The total hits vacillated and then stabilized at a number.  The number of new hits decreased rapidly with more iterations.  The E-values grouped closer together and were more similar to each other.  You stop when the hits converge and don't change (drop or add).

5

15. What is a Profile? [5 pts]

A profile is the conserved residues that result from a multiple sequence alignment.  Each position in the sequence is evaluated for the frequency of residues, and a position-based scoring matrix can be constructed.

 

16. What happens to the Profile during execution of a Psi-BLAST run? What does the resulting Profile describe? [8 pts]

The profile becomes the scoring matrix for further iterations of Psi-BLAST.  The resulting profile is then used as the scoring matrix for further iterations of the algorithm.  The Profile describes the family of proteins which were found to homologues of each other.

 

17. Is this the best Profile that can be achieved? Why or why not? [5 pts]

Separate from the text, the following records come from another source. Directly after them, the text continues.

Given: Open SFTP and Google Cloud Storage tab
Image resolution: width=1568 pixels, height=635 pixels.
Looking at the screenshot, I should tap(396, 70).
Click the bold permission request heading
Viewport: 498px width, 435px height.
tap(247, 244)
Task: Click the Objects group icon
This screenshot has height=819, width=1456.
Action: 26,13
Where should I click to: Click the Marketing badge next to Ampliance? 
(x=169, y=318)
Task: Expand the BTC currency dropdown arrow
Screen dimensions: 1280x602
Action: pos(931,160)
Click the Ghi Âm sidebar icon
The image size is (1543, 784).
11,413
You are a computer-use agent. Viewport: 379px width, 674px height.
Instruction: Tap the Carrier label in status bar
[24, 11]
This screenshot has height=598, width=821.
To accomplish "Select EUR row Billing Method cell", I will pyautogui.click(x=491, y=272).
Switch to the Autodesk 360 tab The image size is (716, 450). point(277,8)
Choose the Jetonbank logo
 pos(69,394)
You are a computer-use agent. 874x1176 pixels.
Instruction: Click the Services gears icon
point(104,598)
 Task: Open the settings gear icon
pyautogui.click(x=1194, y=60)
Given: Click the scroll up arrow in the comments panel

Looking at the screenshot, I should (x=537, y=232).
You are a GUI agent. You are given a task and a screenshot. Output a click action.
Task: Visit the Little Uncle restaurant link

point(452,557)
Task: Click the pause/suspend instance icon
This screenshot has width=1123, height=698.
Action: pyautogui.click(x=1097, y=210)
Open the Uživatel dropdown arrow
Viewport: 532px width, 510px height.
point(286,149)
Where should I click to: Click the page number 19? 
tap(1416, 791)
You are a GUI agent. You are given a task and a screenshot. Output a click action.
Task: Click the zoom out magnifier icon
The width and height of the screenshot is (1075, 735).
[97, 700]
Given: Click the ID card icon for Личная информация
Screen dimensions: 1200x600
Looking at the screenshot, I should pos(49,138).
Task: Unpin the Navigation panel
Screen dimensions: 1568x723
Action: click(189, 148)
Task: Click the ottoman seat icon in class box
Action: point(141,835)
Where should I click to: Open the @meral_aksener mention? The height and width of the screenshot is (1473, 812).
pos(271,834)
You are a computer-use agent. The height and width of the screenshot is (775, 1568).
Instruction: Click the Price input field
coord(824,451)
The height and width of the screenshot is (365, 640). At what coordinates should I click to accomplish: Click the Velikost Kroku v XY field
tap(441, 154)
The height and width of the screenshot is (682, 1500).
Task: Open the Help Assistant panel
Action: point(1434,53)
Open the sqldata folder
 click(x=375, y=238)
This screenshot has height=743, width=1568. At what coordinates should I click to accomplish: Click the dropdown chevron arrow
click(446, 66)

This is not the best profile possible due to length considerations and position-specific gap penalties.

 

18. How do your results, for both the BLASTP run and the Psi-BLAST complete run, compare with those of the Altschul et al Psi-BLAST paper, Table 3? How can you account for the differences? [5 pts]

The difference in numbers is due to the increase in the databases being searched.  The more sequences, the greater the probability of getting a hit.

 

19. For the MTG8 protein sequence, when you did your FILTER run you should have found that the first part of the sequence, a sequence like the following:

MPDRTEKHSTMPDSPVDVKTQSRL

was NOT filtered, whereas the adjacent sequence:

TPPTMPPPPTT

WAS filtered. For each of these two total sequences, calculate the Complexity Kw. Calculate also the Complexity of the "most complex" and of the "least complex" protein sequences for each of these two sequence lengths. How does the Complexity of each of these MTG8 sequences compare with the comparable "most" and "least" complex Complexity values? [20 pts]

Complexity K1 = Log W / L
L = window size
W = L! / Pni

MPDRTEKHSTMPDSPVDVKTQSRL= count vector, ignoring 0, is (3,3,3,3,2,2,2,2,1,1,1,1)
W = 24! / 3! 3! 3! 3! 2! 2! 2! 1! 1! 1! 1! = 1.62 x 10 21
K1 = Log W / L = (log20 2.99 x 10 19) / 24 = 0.623

TPPTMPPPPTT count vector is (6,4,1)
W = 11! / 6! 4! 1!= 2310
K1 = Log W / L = log20 2310 / 11 = 0.235

The complexity of the least complex word is always zero since W = 1. The complexity of the most complex word depends on its length. Note that for a length of 24, the most complex protein sequence would have a count vector (2,2,2,2,1,1,1,1,1,1,1,1,1,1,1,1). For a length of 24, the most complex word would therefore be K1 = 0.723, and for a length of 11, K1 = 0.531. The first sequence is about 86% of the maximum complexity and the second is about 44% of the maximum complexity when compared to the maximum possible values.